Ombudsman Investigasi Ke UPTD IBI Saree

  • Bagikan
TIM Ombudsman Aceh melakukan investigasi ke lokasi UPTD IBI Dinas Peternakan Aceh di Saree, Jumat (5/6). Berita Sore/Marwan Muhammad
TIM Ombudsman Aceh melakukan investigasi ke lokasi UPTD IBI Dinas Peternakan Aceh di Saree, Jumat (5/6). Berita Sore/Marwan Muhammad

ACEH BESAR (Berita): Berdasarkan hasil investigasi Ombudsman Aceh didapatkan bahwa sapi kurus di UPTD Inseminasi Buatan dan Inkubator (IBI) Dinas Peternakan Aceh,​ karena kurang asupan makanan sehingga menjadi kurus, sakit, kurang gizi, dan sangat memprihatinkan.

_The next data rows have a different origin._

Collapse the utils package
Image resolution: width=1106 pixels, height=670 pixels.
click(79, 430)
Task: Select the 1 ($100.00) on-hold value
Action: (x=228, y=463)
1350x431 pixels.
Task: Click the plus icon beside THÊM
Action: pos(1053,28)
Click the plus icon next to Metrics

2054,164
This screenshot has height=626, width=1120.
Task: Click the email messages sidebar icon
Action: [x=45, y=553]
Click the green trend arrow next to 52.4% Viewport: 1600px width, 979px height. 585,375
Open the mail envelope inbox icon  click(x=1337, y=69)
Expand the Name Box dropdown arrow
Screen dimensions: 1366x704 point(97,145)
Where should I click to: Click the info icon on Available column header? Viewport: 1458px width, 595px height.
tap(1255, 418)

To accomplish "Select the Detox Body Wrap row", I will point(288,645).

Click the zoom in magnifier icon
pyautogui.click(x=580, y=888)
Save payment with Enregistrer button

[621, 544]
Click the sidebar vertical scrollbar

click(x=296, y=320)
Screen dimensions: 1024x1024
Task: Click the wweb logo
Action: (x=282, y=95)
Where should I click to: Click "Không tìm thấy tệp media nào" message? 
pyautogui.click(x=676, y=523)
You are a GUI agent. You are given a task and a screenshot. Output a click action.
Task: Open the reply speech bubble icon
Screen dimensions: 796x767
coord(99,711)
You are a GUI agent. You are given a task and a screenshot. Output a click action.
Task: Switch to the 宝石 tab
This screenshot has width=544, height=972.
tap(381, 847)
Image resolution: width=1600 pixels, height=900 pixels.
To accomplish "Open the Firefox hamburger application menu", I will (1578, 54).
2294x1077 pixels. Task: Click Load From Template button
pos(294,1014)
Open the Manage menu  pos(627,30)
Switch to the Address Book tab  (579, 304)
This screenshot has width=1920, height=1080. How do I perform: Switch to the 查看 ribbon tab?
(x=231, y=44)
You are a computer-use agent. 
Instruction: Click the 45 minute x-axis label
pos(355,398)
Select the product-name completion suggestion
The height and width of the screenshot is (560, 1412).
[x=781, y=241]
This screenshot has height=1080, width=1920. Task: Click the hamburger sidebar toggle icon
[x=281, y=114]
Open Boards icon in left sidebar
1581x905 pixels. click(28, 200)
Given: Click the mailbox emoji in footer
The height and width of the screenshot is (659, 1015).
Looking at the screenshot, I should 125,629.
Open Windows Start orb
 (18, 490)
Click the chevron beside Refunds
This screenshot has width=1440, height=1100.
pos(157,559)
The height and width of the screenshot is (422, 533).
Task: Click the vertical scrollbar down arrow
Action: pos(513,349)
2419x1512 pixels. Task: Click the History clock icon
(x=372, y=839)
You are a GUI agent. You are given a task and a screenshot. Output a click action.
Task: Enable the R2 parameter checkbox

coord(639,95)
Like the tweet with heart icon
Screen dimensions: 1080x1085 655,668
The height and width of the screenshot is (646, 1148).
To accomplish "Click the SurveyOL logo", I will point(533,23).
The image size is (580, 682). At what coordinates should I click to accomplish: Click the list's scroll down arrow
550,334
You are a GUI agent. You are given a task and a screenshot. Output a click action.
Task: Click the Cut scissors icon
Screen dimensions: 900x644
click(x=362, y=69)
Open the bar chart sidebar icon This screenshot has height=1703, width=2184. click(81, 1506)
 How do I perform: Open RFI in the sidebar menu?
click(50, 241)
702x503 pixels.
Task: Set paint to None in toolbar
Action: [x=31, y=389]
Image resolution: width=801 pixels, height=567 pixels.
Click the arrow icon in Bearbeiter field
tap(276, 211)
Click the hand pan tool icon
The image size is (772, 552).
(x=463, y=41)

Hal itu terungkap saat Tim Ombudsman Aceh melakukan investigasi langsung ke lokasi UPTD IBI Dinas Peternakan Aceh di Saree, Kecamatan Lembah Seulawah, Aceh Besar.

“Berdasarkan informasi yang kami terima, sapi tersebut kurus karena kurang diberi makanan. Ini patut kita pertanyakan, kemana anggaran selama ini yang dianggarkan untuk pakan konsentrat dan pakan hijauan ternak tersebut,” kata Dr Taqwaddin, Kepala Ombudsman Aceh usai turun langsung ke lapangan Jumat (5/6).

“Kami berharap pemerintah menjelaskan kepada publik terkait manfaat dari pengadaan bibit yang selama ini menggelontarkan anggaran ratusan milyar, akan tetapi dampak dari program tersebut tidak dirasakan oleh publik. Perlu diketahui bahwa, satu rupiah pun uang rakyat harus dipertanggungjawabkan,” sambungnya.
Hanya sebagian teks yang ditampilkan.